Lichtenstein's 1961 ``Black Flowers'' is also art historically ``important,'' and for precisely the same reasons. Studying it, however, one can see why Warhol is considered the more important of the two. He went further than anyone else in subverting everything art had held dear and in embracing banality and boredom as the new ideals of art.

Didn't that, in itself, qualify him for art-world fame ahead of his colleagues? He certainly seemed to think so - and so, by and large, did the art world of the 1960s, '70s, and '80s.

Even so, Lichtenstein's ``Black Flowers'' is still an ``important'' painting and a genuine cultural icon of the latter half of the 20th century.
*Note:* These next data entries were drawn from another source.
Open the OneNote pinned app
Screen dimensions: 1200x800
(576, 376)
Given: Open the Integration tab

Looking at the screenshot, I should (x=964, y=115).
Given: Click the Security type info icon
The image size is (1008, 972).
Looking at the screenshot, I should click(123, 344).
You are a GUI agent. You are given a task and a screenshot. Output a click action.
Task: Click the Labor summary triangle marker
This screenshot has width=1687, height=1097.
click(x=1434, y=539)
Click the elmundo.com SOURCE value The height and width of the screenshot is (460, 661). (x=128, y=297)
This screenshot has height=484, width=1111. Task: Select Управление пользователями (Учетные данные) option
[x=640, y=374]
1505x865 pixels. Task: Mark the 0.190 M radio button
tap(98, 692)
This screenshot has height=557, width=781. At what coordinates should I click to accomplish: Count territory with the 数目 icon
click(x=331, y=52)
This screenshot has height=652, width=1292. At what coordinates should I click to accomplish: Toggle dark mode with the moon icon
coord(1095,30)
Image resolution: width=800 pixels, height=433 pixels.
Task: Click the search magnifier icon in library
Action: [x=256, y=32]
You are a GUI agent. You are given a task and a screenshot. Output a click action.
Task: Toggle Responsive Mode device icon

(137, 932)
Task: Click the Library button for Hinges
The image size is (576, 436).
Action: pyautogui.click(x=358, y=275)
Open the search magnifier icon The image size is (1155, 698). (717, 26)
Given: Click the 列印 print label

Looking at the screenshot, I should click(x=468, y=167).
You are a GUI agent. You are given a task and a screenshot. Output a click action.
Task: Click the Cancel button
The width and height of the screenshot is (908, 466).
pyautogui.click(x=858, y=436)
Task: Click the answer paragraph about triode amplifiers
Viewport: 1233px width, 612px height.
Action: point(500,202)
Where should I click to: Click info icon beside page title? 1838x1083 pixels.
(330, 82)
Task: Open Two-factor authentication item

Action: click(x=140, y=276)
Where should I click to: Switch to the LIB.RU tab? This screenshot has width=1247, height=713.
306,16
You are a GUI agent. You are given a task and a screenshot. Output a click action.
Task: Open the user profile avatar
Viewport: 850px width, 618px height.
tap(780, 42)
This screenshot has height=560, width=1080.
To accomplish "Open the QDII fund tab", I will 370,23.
Frankly, however, the fact that it is so strikes me as one of the saddest things one could say about the art of our time.

As for the other paintings, Rothko's 1962 ``Blue and Grey'' is effective but not one of his best, and Gorky's 1947 ``Terra Cotta'' is both unfinished and unlikely to do his reputation as one of America's finest mid-20th-century painters any good. De Kooning's 1975 oil is big, brassy, and largely unsuccessful, and Rauschenberg's 1964 `` Stop and Rebound'' is interesting but also a little silly.

In summary, Kline, Still, and Rothko come off best in this exhibition of famous mid-20th-century American painters. De Kooning, Gorky, and Rauschenberg show less than outstanding works, Warhol and Lichtenstein are represented by ``classic'' examples, and Newman proves once again that there's nothing on his canvases but paint.

At the Gagosian Gallery, 980 Madison Avenue, through Aug. 31.